Codify-versus-LLM decision heuristics

Type: kb/types/note.md · Status: current · Tags: learning-theory

Should this component be deterministic code or an LLM call? The KB has accumulated heuristics for this question from several angles. This note collects them.

Four lenses on the same decision

The KB offers at least four framings. They often agree in practice but ask different questions, and it's not obvious they reduce to a single criterion.

1. Spec completeness — is the spec a definition or a theory?

The fixed-artifact distinction draws the line. Exact specs fully capture the problem — the specification of multiplication is multiplication. Deterministic code is pure win. Proxy theories approximate the problem — "detect edges" was a plausible theory of what seeing requires, not a definition. The component can satisfy its local spec and still fail to compose into the target capability.

Confidence signals: - Is correctness fully specifiable? (definition → codify) - Is the spec a definition or a proxy metric? (proxy → leave for LLM) - Are failures local or compositional? (compositional → the specs are probably theories)

2. Oracle strength — how cheaply can you verify correctness?

The oracle strength spectrum turns the binary into a gradient:

Oracle Verification Codification fitness
Hard Exact, cheap, deterministic (tests, types, schema) Natural codification candidate
Soft Proxy score (BLEU, rubrics, heuristic checks) Partial — codify the proxy, leave the judgment
Interactive Feedback available (user edits, preference pairs) Extract deterministic rules from the feedback over time (spec mining)
Delayed Signal arrives later (user churn, bug surfaces) Resist codification until signal accumulates
No oracle Vibes and anecdotes Leave for LLM + human review

3. Interpretation space — does the spec admit one valid output or many?

The underspecification framing asks a different question. "Parse this YAML" has one correct output. "Refactor for readability" admits extract-helpers, rename-variables, restructure-control-flow, add-comments — all valid, qualitatively different.

Under this lens, codification is fundamentally about committing to one interpretation from a space the spec admits. Constraining narrows the space; codification collapses it to a point by crossing into executable code. The risk isn't wrong code — it's wrong commitment. If the problem genuinely has many valid interpretations, codifying one loses the others.

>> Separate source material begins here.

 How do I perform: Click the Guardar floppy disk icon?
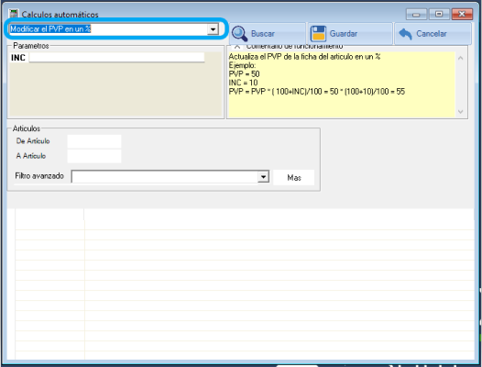(318, 34)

4. Pattern stability — has this emerged across enough runs?

The codification definition adds a temporal dimension: "codify when a pattern has emerged across enough runs that you can confidently commit." The spec mining workflow operationalizes this — watch the system, identify regularities, extract deterministic checks.

This lens treats codification as empirical. You don't decide a priori what to codify. You observe what the LLM does repeatedly the same way, and extract that. The agent always lowercases filenames and replaces spaces with underscores, so you extract sanitize_filename(). The pattern emerged; the codification followed.

The operational strategy is progressive constraining: start underspecified for flexibility, commit to precise semantics as patterns stabilize.

Do the lenses reduce to one?

The four correlate but may not share a root:

  • Spec completeness is about the nature of the problem
  • Oracle strength is about how you check the output
  • Interpretation space is about how many valid answers exist
  • Pattern stability is about temporal evidence

A tempting reduction: spec completeness → single valid interpretation → cheap verification → stable pattern. If the spec fully captures the problem, there's one answer, you can verify cheaply, and the pattern is trivially stable. This makes spec completeness look foundational and the others downstream.

But the chain breaks at the edges. Some problems have cheap verification yet admit multiple valid outputs — sorting has a unique answer, but "good variable names" has several valid options even with a testable rubric. Some problems have stable patterns despite weak oracles — the LLM always formats dates the same way, extractable as code, even though "good formatting" is loosely specified.

There's also a directionality question. The oracle-strength lens treats verification cost as the driver: you codify because you can verify. The interpretation-space lens inverts this: you can verify because the spec admits only one output. "2+2=4" is verifiable because arithmetic has one answer, not because we built a test for it. Which is cause and which is consequence?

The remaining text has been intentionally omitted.